Extract provided
>> Begin

In the exponential GCM, FAR to prototype lures may exceedHR only in cases where there is i) high sensory noise, ii) multiple feature dimensions relevant to the judgment(s), and iii) more than two study items (training exemplars; see, e.g., Fig. 2B in Zaki & Nosofsky, 2001). All three conditions must hold. Further, Nosofsky (1985a) has argued that when confusable stimuli are used and sensitivity is in fact low, a Gaussian similarity gradient provides a more accurate description of generalization performance (see also Nosofsky, 1985b, 1986b). As a Gaussian gradient is capable of producing FAR > HR even in the two-item, one-dimensional case, it is of particular interest in explaining prototype effects in VSTM. I will return to this point later.

>> End

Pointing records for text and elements
>> Begin

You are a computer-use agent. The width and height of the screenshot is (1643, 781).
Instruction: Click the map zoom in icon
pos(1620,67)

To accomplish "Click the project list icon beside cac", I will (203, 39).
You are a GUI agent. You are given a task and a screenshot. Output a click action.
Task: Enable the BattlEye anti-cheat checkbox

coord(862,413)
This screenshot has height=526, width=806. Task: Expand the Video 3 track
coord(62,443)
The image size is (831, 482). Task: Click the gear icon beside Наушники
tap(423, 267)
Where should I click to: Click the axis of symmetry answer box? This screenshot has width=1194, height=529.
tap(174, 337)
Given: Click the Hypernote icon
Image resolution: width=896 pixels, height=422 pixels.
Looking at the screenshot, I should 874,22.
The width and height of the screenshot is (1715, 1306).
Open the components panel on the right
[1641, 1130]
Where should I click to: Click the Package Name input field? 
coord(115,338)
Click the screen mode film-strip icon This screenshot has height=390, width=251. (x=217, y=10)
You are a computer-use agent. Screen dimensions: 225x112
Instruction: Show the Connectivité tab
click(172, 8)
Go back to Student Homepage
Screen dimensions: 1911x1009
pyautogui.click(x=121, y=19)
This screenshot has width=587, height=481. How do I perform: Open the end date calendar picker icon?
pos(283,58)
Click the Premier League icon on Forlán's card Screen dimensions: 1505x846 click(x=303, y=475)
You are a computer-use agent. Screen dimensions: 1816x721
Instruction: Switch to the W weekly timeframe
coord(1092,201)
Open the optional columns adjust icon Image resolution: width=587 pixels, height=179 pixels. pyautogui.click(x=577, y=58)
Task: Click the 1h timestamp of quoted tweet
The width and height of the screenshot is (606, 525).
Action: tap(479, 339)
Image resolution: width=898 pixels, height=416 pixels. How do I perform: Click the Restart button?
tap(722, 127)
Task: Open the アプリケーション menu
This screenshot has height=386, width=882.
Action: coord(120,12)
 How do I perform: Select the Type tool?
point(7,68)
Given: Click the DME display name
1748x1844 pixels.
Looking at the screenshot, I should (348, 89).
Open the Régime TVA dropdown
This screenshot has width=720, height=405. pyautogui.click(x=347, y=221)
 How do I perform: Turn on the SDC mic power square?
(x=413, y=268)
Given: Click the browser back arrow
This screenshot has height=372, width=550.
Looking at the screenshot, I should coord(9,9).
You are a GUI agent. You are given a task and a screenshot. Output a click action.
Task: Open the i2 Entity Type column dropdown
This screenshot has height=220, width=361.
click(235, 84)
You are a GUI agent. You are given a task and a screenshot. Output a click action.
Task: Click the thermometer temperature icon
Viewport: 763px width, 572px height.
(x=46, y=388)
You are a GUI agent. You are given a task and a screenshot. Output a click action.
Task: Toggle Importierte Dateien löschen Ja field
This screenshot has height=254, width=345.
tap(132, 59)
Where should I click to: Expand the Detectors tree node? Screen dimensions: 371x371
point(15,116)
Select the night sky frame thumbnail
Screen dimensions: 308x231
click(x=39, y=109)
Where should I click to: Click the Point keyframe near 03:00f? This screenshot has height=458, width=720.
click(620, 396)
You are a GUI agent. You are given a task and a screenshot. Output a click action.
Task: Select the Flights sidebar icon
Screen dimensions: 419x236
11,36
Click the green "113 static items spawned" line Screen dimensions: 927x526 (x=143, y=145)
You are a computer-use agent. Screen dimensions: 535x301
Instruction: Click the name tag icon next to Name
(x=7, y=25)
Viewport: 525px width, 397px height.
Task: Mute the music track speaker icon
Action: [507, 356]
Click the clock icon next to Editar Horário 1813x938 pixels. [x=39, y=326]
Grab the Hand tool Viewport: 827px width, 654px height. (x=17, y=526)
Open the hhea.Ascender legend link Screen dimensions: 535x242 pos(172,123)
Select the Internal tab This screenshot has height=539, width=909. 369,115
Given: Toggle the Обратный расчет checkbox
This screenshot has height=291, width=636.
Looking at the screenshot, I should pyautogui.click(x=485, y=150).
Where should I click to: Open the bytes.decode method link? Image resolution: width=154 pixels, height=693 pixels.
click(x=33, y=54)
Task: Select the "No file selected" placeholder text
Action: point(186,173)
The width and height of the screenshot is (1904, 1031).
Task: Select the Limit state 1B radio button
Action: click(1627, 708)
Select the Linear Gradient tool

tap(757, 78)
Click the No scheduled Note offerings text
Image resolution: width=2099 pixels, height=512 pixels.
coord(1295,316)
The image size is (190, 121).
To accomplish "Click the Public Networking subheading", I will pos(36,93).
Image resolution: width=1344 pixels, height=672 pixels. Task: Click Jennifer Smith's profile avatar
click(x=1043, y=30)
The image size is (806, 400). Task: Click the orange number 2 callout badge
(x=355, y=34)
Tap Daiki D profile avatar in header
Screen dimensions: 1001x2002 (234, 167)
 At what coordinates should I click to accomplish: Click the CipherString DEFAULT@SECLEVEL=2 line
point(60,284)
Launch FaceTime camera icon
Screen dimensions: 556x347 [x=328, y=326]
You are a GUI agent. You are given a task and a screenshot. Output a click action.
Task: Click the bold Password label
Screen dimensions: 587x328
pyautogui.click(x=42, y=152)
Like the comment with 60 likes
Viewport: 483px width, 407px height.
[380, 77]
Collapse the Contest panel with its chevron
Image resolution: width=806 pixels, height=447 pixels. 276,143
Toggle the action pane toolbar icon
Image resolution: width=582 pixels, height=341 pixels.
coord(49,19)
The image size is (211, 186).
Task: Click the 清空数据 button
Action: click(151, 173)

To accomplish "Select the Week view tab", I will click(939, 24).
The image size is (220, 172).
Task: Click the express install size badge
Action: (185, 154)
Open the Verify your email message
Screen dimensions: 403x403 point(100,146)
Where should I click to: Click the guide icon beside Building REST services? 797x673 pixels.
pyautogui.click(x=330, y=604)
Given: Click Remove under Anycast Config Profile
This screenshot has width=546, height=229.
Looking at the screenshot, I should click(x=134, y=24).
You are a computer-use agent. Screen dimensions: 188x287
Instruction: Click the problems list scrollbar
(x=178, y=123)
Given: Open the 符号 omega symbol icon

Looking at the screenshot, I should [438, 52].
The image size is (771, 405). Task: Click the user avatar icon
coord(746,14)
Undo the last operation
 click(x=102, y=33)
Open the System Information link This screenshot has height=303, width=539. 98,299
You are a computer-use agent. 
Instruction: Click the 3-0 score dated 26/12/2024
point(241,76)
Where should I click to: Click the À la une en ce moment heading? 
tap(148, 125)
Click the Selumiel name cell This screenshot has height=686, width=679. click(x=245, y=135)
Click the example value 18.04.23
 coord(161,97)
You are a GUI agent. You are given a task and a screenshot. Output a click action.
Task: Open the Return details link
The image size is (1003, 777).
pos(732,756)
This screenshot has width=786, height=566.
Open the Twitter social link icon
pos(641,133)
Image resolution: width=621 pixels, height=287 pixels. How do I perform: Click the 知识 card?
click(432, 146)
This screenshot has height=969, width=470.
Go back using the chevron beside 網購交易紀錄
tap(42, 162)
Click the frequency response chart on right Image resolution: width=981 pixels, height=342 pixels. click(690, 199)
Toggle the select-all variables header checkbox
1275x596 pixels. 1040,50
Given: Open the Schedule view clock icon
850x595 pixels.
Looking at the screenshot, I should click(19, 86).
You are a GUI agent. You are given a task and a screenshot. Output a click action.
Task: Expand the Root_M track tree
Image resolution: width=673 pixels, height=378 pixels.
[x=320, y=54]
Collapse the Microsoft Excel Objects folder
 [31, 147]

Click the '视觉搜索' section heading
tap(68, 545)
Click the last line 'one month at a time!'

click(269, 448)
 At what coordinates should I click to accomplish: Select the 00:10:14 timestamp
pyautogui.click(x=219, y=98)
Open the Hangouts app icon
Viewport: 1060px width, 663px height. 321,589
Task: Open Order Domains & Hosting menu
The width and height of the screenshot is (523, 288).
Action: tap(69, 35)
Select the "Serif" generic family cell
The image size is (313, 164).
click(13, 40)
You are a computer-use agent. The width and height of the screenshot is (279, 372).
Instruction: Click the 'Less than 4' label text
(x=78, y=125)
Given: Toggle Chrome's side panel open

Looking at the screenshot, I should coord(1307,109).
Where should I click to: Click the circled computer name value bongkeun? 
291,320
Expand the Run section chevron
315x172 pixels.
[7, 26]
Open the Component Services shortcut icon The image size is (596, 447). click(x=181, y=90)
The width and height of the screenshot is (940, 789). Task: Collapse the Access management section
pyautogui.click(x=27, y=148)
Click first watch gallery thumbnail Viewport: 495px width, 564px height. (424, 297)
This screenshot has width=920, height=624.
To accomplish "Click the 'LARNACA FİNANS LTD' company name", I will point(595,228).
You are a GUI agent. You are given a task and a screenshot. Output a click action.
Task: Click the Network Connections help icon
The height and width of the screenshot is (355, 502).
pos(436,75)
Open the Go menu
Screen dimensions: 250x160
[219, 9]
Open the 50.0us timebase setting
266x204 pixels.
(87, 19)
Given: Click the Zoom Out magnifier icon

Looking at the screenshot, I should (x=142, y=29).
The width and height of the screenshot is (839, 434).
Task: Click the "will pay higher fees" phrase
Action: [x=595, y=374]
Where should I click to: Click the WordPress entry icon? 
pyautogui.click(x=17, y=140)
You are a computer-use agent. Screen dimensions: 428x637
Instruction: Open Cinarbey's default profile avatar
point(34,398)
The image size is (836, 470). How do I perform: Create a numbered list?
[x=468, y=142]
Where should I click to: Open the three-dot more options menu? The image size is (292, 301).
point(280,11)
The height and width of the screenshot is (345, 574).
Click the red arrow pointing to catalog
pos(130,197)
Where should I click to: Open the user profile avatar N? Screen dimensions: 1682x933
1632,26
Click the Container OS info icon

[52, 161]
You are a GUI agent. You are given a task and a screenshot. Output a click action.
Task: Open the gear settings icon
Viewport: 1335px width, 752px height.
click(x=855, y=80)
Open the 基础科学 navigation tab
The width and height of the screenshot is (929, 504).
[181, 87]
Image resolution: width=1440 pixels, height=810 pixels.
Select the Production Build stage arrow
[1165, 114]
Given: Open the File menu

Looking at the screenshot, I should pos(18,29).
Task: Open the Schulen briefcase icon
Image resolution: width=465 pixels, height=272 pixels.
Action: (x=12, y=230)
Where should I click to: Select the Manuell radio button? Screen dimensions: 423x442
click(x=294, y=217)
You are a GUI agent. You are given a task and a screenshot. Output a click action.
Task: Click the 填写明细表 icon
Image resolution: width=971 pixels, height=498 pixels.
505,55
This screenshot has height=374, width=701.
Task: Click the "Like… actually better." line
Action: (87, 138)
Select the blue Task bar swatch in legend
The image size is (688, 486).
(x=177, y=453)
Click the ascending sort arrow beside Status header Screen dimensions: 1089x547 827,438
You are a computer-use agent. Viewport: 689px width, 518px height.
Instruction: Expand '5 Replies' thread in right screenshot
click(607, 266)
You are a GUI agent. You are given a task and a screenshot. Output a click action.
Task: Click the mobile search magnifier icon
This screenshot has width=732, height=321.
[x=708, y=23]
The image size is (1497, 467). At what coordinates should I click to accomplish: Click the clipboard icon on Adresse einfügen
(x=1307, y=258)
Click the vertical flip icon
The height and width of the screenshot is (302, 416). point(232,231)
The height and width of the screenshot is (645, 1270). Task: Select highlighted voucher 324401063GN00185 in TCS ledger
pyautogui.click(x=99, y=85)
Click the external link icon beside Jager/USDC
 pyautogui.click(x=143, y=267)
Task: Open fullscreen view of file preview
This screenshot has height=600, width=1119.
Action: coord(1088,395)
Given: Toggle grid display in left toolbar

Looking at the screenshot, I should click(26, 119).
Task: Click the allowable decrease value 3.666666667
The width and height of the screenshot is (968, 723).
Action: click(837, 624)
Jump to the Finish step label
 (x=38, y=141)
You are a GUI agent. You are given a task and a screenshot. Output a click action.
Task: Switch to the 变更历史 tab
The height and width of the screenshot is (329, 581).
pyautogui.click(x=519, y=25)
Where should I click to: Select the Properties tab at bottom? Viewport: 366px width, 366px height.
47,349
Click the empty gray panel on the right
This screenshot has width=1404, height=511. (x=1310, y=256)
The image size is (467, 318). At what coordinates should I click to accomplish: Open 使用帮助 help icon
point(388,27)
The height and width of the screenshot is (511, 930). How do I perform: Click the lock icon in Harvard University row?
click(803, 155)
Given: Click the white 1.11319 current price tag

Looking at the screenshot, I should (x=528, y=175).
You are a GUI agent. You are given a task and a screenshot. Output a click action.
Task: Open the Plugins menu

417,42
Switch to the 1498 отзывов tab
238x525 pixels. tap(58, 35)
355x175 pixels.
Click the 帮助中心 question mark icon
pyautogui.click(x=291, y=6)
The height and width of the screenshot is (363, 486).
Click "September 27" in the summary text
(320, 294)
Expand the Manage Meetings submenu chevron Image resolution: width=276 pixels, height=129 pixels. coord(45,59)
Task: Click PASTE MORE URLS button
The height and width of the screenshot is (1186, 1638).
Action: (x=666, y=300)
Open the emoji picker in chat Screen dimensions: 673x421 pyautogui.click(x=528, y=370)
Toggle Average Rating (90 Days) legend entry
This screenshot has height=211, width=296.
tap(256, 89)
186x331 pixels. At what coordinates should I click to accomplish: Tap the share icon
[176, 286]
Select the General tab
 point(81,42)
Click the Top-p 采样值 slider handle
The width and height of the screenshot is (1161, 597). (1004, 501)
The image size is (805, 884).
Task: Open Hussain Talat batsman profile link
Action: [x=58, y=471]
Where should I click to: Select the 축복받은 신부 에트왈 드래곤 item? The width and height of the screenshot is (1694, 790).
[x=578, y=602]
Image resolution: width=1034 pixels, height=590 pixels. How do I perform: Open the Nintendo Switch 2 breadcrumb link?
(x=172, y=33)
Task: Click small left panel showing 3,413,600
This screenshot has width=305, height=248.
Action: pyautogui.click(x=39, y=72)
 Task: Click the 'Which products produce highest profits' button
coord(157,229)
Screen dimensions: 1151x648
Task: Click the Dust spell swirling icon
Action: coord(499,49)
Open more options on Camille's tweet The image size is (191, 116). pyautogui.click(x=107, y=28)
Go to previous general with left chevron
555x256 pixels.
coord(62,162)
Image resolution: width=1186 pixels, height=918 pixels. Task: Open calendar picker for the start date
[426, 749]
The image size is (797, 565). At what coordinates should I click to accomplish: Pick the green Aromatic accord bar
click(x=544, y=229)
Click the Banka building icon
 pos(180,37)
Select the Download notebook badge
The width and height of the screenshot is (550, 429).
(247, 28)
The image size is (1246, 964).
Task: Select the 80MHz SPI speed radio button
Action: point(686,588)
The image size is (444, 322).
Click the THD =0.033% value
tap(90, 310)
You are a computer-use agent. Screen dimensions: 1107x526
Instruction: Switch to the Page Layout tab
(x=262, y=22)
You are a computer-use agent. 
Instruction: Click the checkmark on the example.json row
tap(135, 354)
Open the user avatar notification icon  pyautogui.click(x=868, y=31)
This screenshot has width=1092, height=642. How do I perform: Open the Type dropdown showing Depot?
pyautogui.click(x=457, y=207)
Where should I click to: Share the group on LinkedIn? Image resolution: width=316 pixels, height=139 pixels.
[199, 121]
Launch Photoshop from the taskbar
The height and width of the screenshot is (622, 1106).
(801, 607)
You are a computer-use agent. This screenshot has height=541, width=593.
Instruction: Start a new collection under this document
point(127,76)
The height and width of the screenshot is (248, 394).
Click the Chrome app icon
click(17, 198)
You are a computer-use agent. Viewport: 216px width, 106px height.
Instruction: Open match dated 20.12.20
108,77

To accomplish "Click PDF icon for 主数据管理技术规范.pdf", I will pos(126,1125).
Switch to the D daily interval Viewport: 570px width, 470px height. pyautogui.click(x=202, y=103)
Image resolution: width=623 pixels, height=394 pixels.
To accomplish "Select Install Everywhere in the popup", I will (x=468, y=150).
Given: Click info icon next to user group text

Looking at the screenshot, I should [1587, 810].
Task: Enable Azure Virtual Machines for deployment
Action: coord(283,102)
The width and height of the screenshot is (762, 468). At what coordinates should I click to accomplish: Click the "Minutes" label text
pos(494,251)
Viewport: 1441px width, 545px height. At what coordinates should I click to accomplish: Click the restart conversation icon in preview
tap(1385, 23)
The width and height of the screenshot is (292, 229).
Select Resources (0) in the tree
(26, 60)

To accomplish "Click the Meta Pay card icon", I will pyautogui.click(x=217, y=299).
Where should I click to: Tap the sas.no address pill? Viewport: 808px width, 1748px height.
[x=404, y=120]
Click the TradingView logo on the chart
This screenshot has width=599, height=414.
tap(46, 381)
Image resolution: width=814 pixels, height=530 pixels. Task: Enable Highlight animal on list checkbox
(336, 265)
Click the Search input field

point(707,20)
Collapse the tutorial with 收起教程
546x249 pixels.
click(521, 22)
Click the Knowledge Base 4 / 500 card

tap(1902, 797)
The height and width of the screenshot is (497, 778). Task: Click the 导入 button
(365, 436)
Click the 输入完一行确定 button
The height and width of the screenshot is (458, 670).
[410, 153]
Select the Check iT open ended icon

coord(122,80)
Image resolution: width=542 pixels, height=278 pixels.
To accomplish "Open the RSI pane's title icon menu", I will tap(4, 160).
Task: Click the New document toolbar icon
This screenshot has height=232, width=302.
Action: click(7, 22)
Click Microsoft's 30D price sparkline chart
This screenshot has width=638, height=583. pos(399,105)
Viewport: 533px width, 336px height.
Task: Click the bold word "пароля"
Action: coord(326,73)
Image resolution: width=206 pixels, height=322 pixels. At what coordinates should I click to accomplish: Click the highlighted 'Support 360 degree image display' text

>> End

Exercise requirements
• 1. From the passage on similarity gradients, extract the words between "In the exponential" and "this point later.", inclusive.
• 2. In the passage on similarity gradients, what does Nosofsky (1985a) say gives a more accurate description of generalization performance when confusable stimuli are used and sensitivity is low?

Answers in order
• 1.
In the exponential GCM, FAR to prototype lures may exceedHR only in cases where there is i) high sensory noise, ii) multiple feature dimensions relevant to the judgment(s), and iii) more than two study items (training exemplars; see, e.g., Fig. 2B in Zaki & Nosofsky, 2001). All three conditions must hold. Further, Nosofsky (1985a) has argued that when confusable stimuli are used and sensitivity is in fact low, a Gaussian similarity gradient provides a more accurate description of generalization performance (see also Nosofsky, 1985b, 1986b). As a Gaussian gradient is capable of producing FAR > HR even in the two-item, one-dimensional case, it is of particular interest in explaining prototype effects in VSTM. I will return to this point later.

• 2. A Gaussian similarity gradient.